*WORK REQUIRED*
Reproduce the listing from the line with "How do I perform: Click the vertical" through its end, swapping every "screenshot" for "capture" and leaving the rest untouched.

*MATERIAL SHOWN*
-*-*-

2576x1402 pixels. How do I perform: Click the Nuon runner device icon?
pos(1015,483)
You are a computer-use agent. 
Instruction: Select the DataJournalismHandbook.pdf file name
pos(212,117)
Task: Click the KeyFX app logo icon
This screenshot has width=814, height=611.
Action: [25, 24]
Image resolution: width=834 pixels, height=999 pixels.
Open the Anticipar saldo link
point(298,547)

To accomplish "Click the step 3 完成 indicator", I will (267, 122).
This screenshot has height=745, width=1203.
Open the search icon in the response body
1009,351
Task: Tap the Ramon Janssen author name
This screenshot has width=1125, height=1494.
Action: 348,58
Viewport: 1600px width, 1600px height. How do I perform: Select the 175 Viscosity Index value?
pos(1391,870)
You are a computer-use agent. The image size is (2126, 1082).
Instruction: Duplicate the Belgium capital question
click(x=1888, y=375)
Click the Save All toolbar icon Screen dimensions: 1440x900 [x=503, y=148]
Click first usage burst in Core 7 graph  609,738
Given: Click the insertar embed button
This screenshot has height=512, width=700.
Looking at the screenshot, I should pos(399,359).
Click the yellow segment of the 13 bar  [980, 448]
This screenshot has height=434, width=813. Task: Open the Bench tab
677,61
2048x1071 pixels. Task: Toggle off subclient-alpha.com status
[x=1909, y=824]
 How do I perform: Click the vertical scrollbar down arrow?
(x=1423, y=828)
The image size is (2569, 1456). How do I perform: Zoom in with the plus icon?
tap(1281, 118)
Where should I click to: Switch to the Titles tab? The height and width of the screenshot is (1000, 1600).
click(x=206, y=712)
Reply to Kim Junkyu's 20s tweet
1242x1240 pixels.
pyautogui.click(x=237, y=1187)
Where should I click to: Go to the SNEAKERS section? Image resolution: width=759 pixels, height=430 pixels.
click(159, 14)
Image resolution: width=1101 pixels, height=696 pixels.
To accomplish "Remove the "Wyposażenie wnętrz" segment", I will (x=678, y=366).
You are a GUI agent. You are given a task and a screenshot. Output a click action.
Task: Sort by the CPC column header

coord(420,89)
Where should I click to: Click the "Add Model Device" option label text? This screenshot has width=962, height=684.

-*-*-

*EXERCISE RESULT*
 How do I perform: Click the vertical scrollbar down arrow?
(x=1423, y=828)
The image size is (2569, 1456). How do I perform: Zoom in with the plus icon?
tap(1281, 118)
Where should I click to: Switch to the Titles tab? The height and width of the capture is (1000, 1600).
click(x=206, y=712)
Reply to Kim Junkyu's 20s tweet
1242x1240 pixels.
pyautogui.click(x=237, y=1187)
Where should I click to: Go to the SNEAKERS section? Image resolution: width=759 pixels, height=430 pixels.
click(159, 14)
Image resolution: width=1101 pixels, height=696 pixels.
To accomplish "Remove the "Wyposażenie wnętrz" segment", I will (x=678, y=366).
You are a GUI agent. You are given a task and a capture. Output a click action.
Task: Sort by the CPC column header

coord(420,89)
Where should I click to: Click the "Add Model Device" option label text? This capture has width=962, height=684.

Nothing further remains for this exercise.